Friday, March 30, 2012

Emotionally Surrendering

Then the Lord God said, "It is not good for the man to be alone. I will make a helper as his complement."-Genesis 2:18

Now I am not one to question God, but sometimes I have a hard time with this verse. It's not that I don't believe it, because I do. I believe that man is made to share his life with his better half.

What I struggle with is the part that leads up to this verse. The part where Adam is kicking it around the garden doing his job (naming all the animals, best job ever) and him being alone. It is never easy to be alone. I for one love to have a quiet time and be away from people. But I yearn for my compliment. I crave the woman that is my better half. Affection and attraction. These are two fundamental  things. I think that attraction is the most deadly of these. It is so easy to be attracted to a woman. I mean look at them. They are perfectly crafted by God himself. Every loving stroke creating these perfect vessels. A combination of strength and fragility.


A thousand ships were launched and started a war just for the face of Helen of Troy. Poetry is written about them. Descriptions of her grace, She walks in beauty are immortalized. Even the Bible is full of examples of a woman's beauty and strength. All of Song of Songs is a love poem to Solomon's beloved. Proverbs 31 describes the perfect and godly woman. It is staggeringly hard for a man to not be attracted to a woman. It is ingrained in the very fabric of our being. A part of us literally is in them. Adam's rib was used to create Eve. God used this simple bone of a man to create near perfection called woman. Even Eve's name is translated from Hebrew to mean "source of life" It is no wonder with such a strong need for a woman that so many men fall into sexual sin.


Sometimes it can be hard to differentiate between love and lust. Are you really in love with that girl or do you just strongly desire to conquer her? For most guys it is the latter.We want to know that we can have any woman we see. That is where the hard part happens. The world repeatedly tells us to go out and conquer all the things set before us. There is shortage of beautiful and willing women, go out and take what is rightfully and deservingly yours. So how is a man to keep his way pure? Well David says it is by keeping God's word. And I agree. When we bury scripture in our heart it will guide us. When we sleep it will watch over us. And when awake it will talk to us. I personally have never been good at memorizing scripture, and maybe that is why I find myself in situations like this.

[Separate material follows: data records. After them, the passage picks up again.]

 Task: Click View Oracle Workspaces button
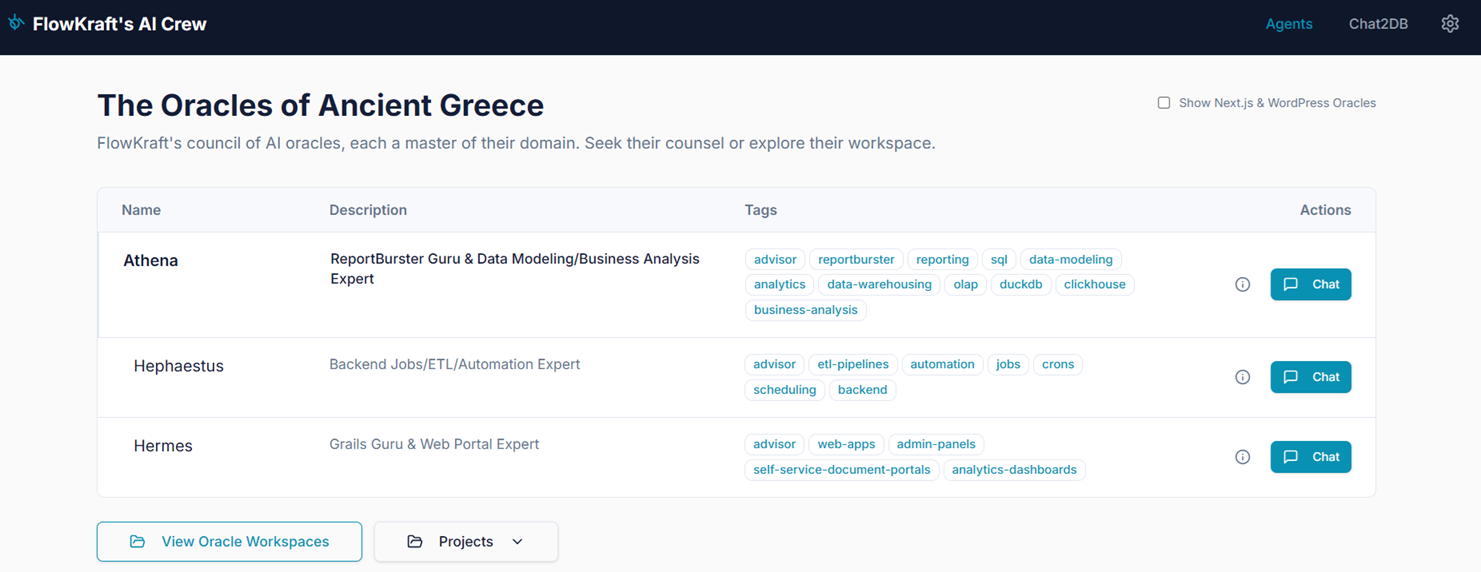pyautogui.click(x=229, y=542)
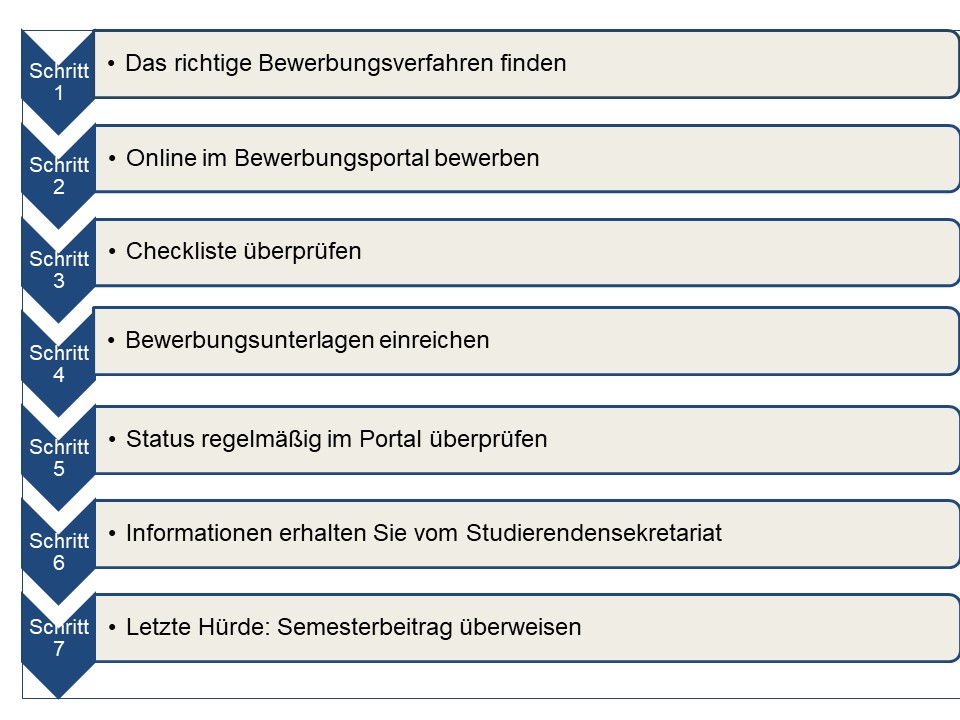Click the Schritt 7 chevron arrow
Screen dimensions: 960x720
tap(59, 645)
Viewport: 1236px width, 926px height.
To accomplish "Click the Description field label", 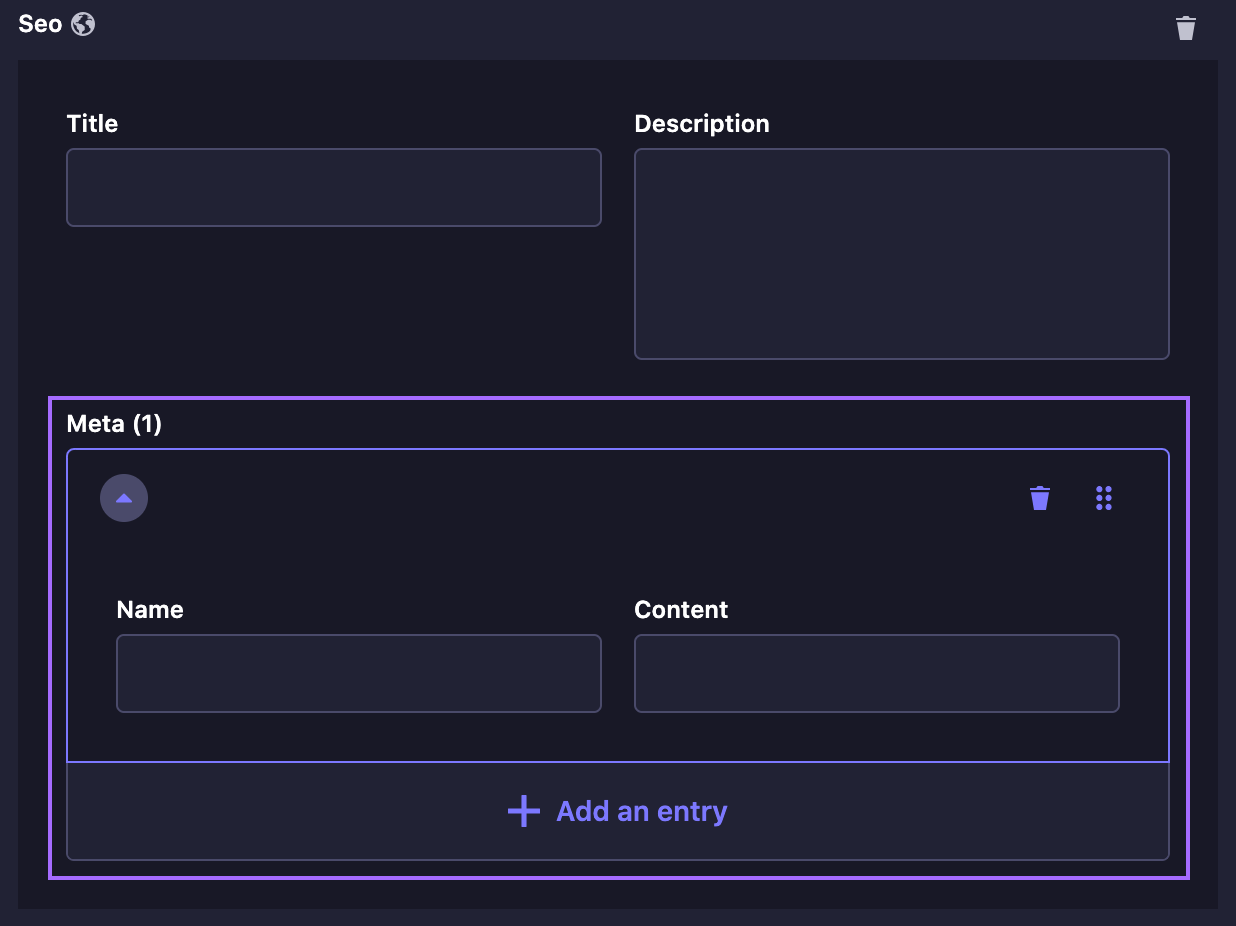I will tap(701, 124).
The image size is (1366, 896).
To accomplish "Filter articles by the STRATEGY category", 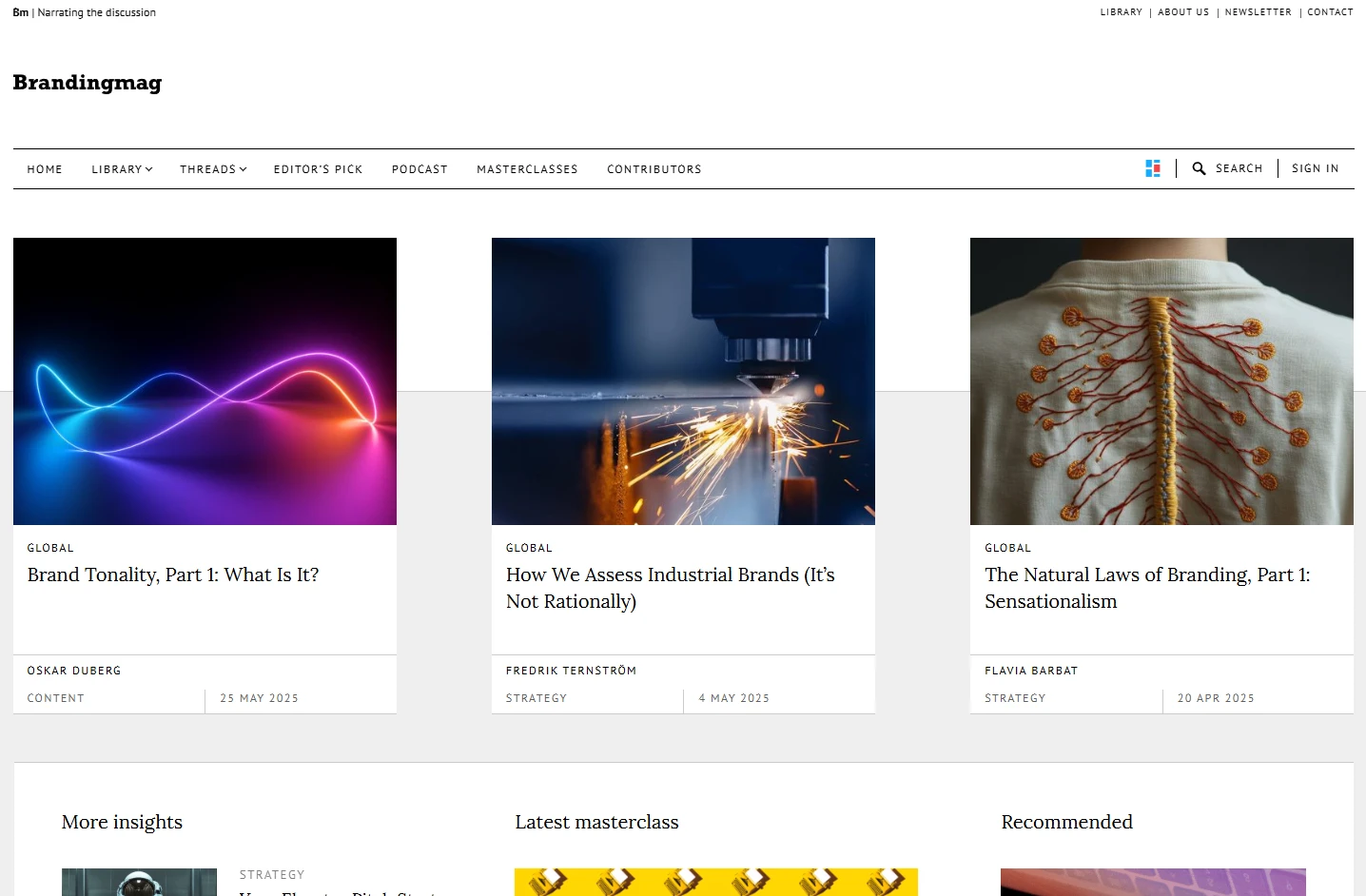I will coord(537,698).
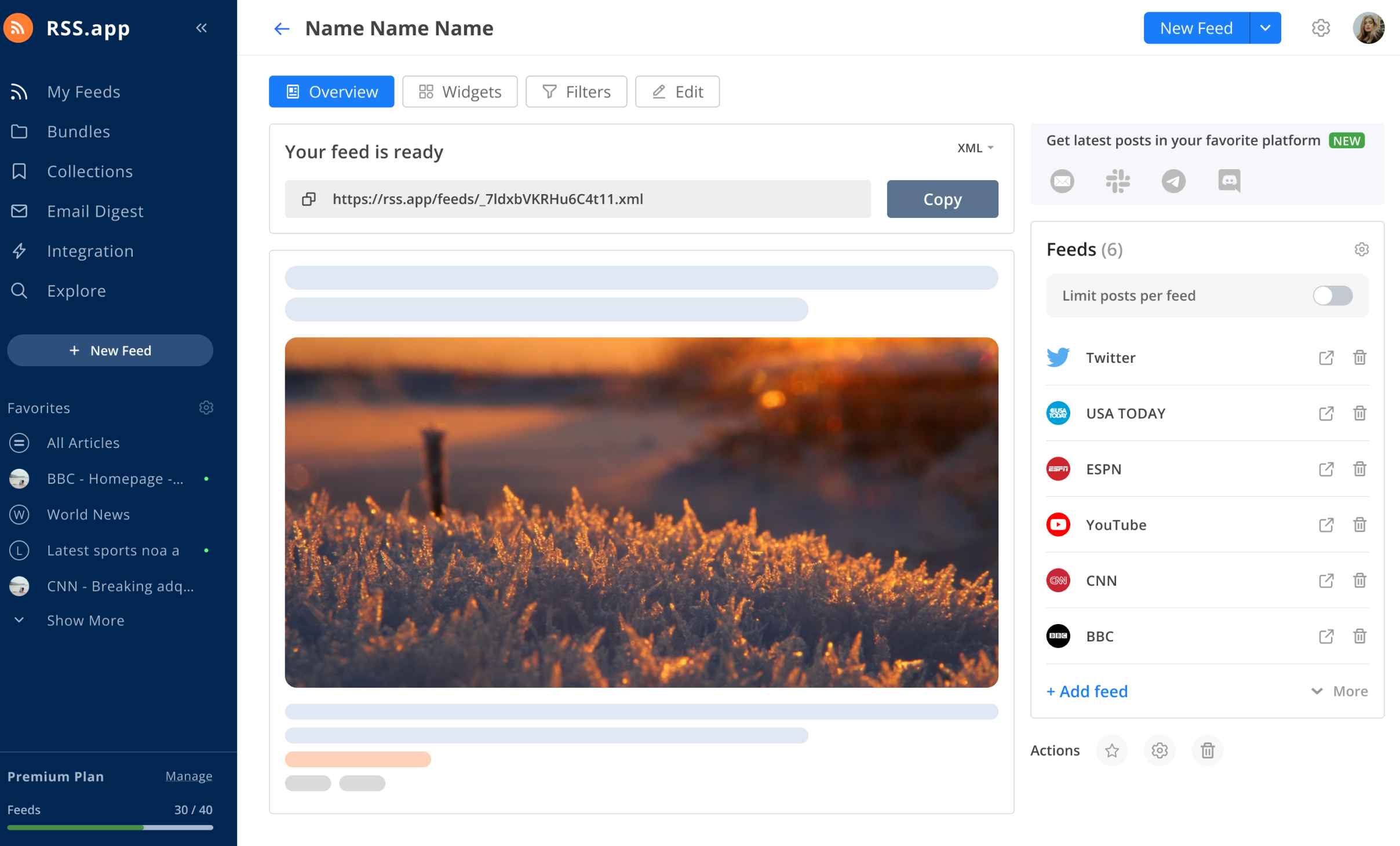Click the YouTube feed icon
Image resolution: width=1400 pixels, height=846 pixels.
1059,524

Attraction has been discussed at length. Now affection. It is often associated with a feeling or type of love. It is often associated with more than goodwill or friendship. Affection has been broken down into these five basic needs; affiliation, nurturance, play, rejection, and succorance.While this all may be at the subconscious level it doesn't negate that these things are true. We desire to spend time with others, we like to take care of others, we enjoy having fun with others, we reject others, and we need to be helped or protected by others. So where does it change from affection to love? When does a profound fondness for someone turn into Eros? Eros is the Greek word meaning passionate love.Eros doesn't have to be sexual in nature.

So how do you know when you are in Eros? C.S. Lewis wrote about this in his book The Four Loves; Lewis concludes that Eros can become a god to people who fully submit themselves to it. He says that it can be an extremely profound experience for people even up to the point of suicide pacts and furious refusals to part. I fully agree with that. I have personally witnessed some amazing couples who are so far beyond the simple term of Love and are displaying Eros. For example Congressman Ron Paul and his wife. Congressman Paul and his lovely wife Carol have been married since 1957, They have been married for roughly 55 years. Now that is a long time to spend with someone. Is is simply for the proximity need to have a companion or is it the desire to share every part of yourself with someone?

I was recently asked if I have ever been in love. I am not sure. I know that I have a great affection for many people. I have had Philia, the affectionate friendship love. But have I ever been in Eros? I honestly don't think so. I know that I have been blessed to know so many fantastic women and share my life with them, but I have never had the extreme need for them like C.S. Lewis describes when talking about Eros.Would I move heaven and earth for a woman that I Philia? Yes, of course. But I have yet to have someone truly love me back in the way that would translate to Eros. I yearn for the ability to fully give myself to a woman and have her be my perfect compliment. God has granted me Philia on many occasions, but I am waiting for Eros. I need Eros. I have Agape from my Heavenly Father. And I am so very very thankful for that. But I'm waiting and praying that He grants me Eros.

Until that day I will settle for Philia and strive for Eros. God keeps showing me the amazing and godly women, if it is my gift to one day love a woman the way Adam loved Eve or Solomon his beloved, I will be a very fortunate man.